Sepsis is one of the critical causes of morbidity and mortality worldwide. According to the WHO report 2020, around 11 million people died due to Sepsis. In perspective, about 1 in 5 deaths globally is due to Sepsis. (https://www.who.int/news/item/08-09-2020-who-calls-for-global-action-on-sepsis—cause-of-1-in-5-deaths-worldwide)2. Sepsis impacts almost 50 million people worldwide, every year.
Despite all developments in medical science, timely detection of Sepsis and Sepsis Management is one of the critical unsolved problems both in the developed and underdeveloped world. Maternal and child mortality-related Sepsis continues to be a reason for concern in India and other developing countries.
Early detection of Sepsis can reduce sepsis-related mortality substantially. Therefore, it is critical to identify and initiate the treatment early. Early detection of Sepsis requires continuous monitoring of physiological parameters such as blood pressure, heart rate, and many more. However, such measurements require an invasive process that has many complexities.
In this study, the researchers have attempted to develop a Machine Learning-based model that could facilitate early detection of Sepsis using non-invasive methods. The ML model developed uses the Photoplethysmogram (PPG/Oximeter) signal (non-invasive) to estimate respiratory rate, arterial inflow and predict arterial blood pressure waveform.

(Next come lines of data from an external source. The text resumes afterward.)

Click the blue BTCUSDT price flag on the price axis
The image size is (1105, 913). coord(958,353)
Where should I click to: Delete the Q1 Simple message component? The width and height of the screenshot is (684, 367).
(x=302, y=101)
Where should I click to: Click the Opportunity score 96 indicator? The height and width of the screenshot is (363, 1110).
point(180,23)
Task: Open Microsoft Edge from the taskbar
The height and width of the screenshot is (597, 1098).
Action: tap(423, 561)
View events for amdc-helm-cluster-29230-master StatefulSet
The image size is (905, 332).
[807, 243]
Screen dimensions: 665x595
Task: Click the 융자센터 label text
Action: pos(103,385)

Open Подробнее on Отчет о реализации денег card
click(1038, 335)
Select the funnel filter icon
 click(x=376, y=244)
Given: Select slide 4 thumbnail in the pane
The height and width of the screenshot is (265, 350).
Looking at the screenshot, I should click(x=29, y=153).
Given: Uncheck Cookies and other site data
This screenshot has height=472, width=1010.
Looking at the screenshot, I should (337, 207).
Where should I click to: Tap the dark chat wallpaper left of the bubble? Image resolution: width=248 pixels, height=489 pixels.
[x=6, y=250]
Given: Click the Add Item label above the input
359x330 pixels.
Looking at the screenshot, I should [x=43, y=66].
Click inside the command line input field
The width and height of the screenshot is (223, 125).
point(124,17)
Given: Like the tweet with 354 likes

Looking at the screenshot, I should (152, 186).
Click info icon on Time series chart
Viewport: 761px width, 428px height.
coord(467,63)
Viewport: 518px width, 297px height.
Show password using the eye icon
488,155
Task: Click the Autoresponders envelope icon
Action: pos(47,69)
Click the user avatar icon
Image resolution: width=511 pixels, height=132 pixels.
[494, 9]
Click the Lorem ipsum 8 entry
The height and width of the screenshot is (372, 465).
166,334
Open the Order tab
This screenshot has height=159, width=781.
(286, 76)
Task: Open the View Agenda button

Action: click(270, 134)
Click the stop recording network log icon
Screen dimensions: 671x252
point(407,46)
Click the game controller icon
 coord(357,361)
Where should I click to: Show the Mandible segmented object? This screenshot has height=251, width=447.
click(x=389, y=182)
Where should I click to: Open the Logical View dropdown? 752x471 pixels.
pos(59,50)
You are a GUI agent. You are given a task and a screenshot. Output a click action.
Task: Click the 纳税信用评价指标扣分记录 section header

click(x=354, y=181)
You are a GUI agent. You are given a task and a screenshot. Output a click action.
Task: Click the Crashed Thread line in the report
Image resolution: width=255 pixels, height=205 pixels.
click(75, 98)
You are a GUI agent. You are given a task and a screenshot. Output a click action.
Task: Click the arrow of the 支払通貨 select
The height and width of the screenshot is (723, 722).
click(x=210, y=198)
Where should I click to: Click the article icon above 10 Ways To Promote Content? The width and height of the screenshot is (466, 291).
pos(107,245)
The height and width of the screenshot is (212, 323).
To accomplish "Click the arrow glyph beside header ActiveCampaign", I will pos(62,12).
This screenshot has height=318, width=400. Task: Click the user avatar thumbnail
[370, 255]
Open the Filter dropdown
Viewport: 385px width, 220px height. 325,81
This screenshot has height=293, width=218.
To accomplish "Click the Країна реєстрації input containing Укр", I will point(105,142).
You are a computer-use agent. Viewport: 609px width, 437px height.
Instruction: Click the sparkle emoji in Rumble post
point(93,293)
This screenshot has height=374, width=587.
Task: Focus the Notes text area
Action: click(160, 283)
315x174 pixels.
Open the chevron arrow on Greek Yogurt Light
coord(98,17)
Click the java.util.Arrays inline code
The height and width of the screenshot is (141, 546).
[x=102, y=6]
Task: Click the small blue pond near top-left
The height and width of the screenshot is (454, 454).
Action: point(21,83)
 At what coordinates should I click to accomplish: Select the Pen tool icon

The researchers used MIMIC-III (Medical Information Mart for Intensive Care, version-3), a freely available critical care database for training the model and prediction. This database has information on 30,000 ICU patients. The Waveform Database recorded various physiological signals (waveforms) and periodically gathered vital signs (numerics) from the bedside patient monitors in ICUs (Intensive Care Units).
Each pulse was first segmented from a long signal sequence from the extracted PPG (photoplethysmogram) and estimated for different morphological markers such as systolic peak, diastolic peak, and dicrotic notch maximum slope point. The various PPG signal subsegments were clustered and correlated with varying clusters to clinical interpretations. The researchers conducted a temporal analysis for long-duration PPG signals using the summarised PPG subsegment representation.
The model results indicated an accurate ABP (Arterial Blood Pressure) prediction based on continuous non-invasive monitoring of PPG signals. The outcome has a tremendous implication for predicting Sepsis early on and reducing mortality. Pulse morphology stability is a non-invasive continuous monitoring system that can provide early intervention alarm and predict sepsis-related mortality.
The artificial intelligence models built as part of the project can process the data and provide inputs for critical decisions while monitoring the patients at the local level, thereby helping in a timely transfer of the sick patient to the advanced care facility.
References:
1: Pamidi AM, Joshi BB, Belde G, Goutha RR, 2021, ‘Applied Deep Learning on Pulse Plethysmography data to reduce sepsis-related Maternal and Child Mortality.’, 2021.